1. A converter configured to be connected to an n-phase electric motor, where n is an integer greater than or equal to 6, the converter including: at least one respective coil corresponding to a respective one of the n phases, wherein at least two of the n phases are combined to form a strand, wherein, for a given strand, one of the at least two of the n phases of the strand is electrically rotated by 180 degrees relative to another one of the at least two phases of the strand, and wherein a first half of the n phases are connected via at least a first star point or a first polygon circuit and a second half of the n phases are connected via at least a second star point or a second polygon circuit, n switching units, each case of the n switching units being assigned to a respective one of the n phases, wherein the switching units assigned to the at least two phases of a given strand forming a switching module, wherein: each phase of the given strand is directly connected to a respective one of the two switching units of the associated switching module of the given strand; each switching unit is connected to a voltage supply unit, each switching unit having two supply switching elements arranged to apply a supply voltage to the assigned phase; and the switching units of a switching module are connected to one another via an electrical connection line, with a connection switching element being arranged in each of the switching units of a switching module in the electrical connection line, so that depending on at least one operating parameter of the electric motor and/or for setting an operating mode of the electric motor, the respective at least two phases of the given strand are connected in parallel or in series with one another.

2. The converter according to claim 1, wherein the at least one operating parameter is an operating mode, in a field weakening range or in a basic setting range, and/or a current voltage level of the supply voltage and/or a failure of one or more operating elements.

3. The converter according to claim 2, further including: a control unit arranged to actuate the supply switching elements and the connection switching elements, the control unit being set up in such a way that, as a function of the at least one operating parameter of the electric motor or in order to set the operating mode of the electric motor, the respective at least two phases of the given strand are connected in parallel or in series with one another.

4. The converter according to claim 2, wherein the operating mode is an operation of the electric motor to perform a torque increase or a multilevel operation.

5. The converter according to claim 1, wherein at least half of the n phases are connected via a common star point or a polygon circuit.

6. The converter according to claim 1, wherein, in the case of star connection, the at least one first star point of the first half of the n phases and the at least one second star point of the second half of the n phases are separated.

7. The converter according to claim 1, further including: a fuse unit arranged between the converter and the electric motor.

8. The converter according to claim 1, wherein the switching units of the first half of the phases and the switching units of the second half of the phases are connected to different respective voltage supply units.

9. The converter according to claim 1, wherein the switching units are arranged in a common unit.

10. A method of operating the converter according to claim 1, which is connected to an n-phase electric motor, the method comprising: detecting at least one operating parameter of the n-phase electric motor and/or detecting an operating mode to be set; and switching of respective at least two phases of the given strand in parallel or in series with each other depending on the detected operating parameter or the operating mode to be set.

Description

[0043] Examples of embodiments of the invention are explained in more detail below with reference to the figures.

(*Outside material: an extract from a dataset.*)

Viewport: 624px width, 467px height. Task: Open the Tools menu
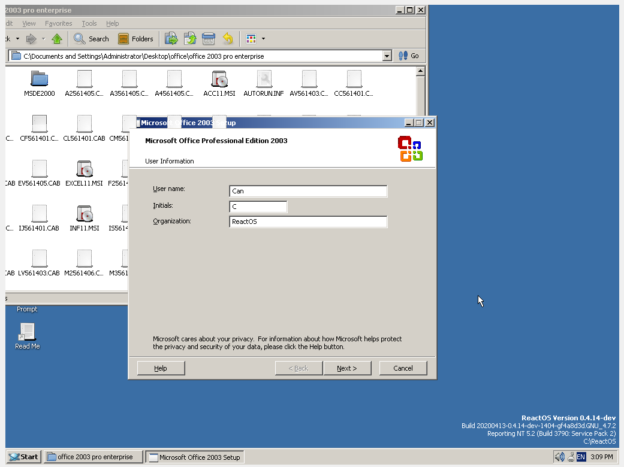[89, 23]
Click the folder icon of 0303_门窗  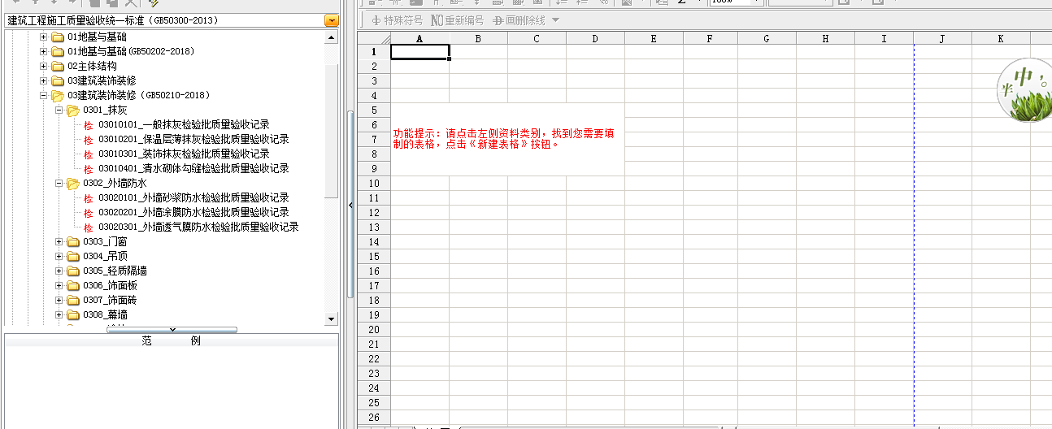(x=73, y=242)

These show in partially greatly simplified representation:

[0044] FIG. 1 simplified circuit diagram of the converter according to the invention according to a first embodiment, which is connected to an electric motor,

[0045] FIG. 2 shows the circuit diagram according to FIG. 1 with a current curve for series connection using the example of a phase,

[0046] FIG. 3 shows the circuit diagram according to FIG. 1 with the course of a current in parallel connection for the example of one phase,

[0047] FIG. 4 sketched representation of a 12-phase system in star connection with separate star points in each case,

[0048] FIG. 5 simplified circuit diagram of the converter according to the invention for connection to an n-phase electric motor,

[0049] FIG. 6 sketched curve of the voltage during multilevel operation, which is realized by the converter according to the invention, as well as

[0050] FIG. 7 an alternative embodiment of an inverter.

[0051] In the figures, components with the same effect are always shown with the same reference signs.

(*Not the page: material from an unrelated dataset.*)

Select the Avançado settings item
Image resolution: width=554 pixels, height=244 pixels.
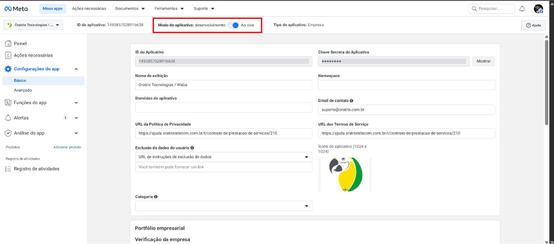(23, 90)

[0052] The converter 2 according to the invention shown in FIG. 1 is connected to an electric motor 4 with six phases U, V, W, U, V, W, which is only shown schematically with a circle and its connections.

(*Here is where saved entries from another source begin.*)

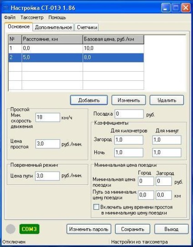
Task: Click the Сохранить button
Action: [132, 229]
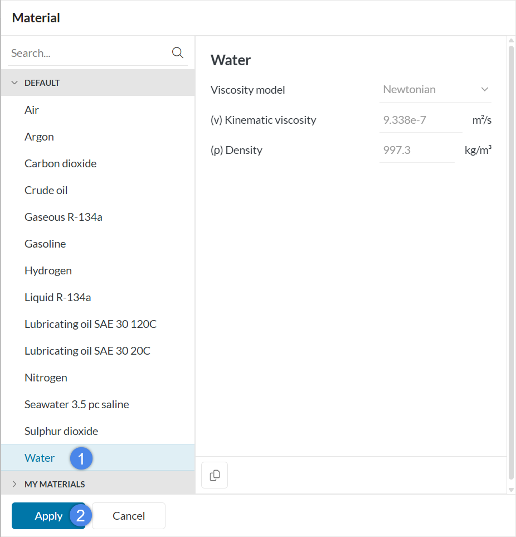Click the search magnifier icon
516x537 pixels.
(x=178, y=53)
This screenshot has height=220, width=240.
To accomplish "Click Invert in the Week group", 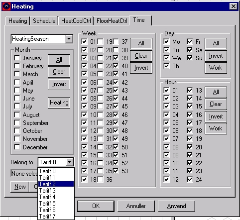I will (141, 68).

[0053] Each phase U, V, W, U, V, W has at least one coil 6 (see FIG. 2-5). In each case two phases U, V, W, U, V, W are combined to form a strand 8. A strand 8 is exemplarily shown in FIG. 2 by an encircling of the phases forming the respective strand 8. One of the two phases U, V, W, U, V, W of strand 8 is electrically rotated by 180 degrees relative to the other phase U, V, W, U, V, W of the same strand 8, i.e. switched inverted. The respective inverted phases U, V, W are marked with a dash. Thus, in the embodiment example, phase U is the phase switched inverted to phase U, phase V is the phase inverted to phase V, and phase W is the phase inverted to phase W.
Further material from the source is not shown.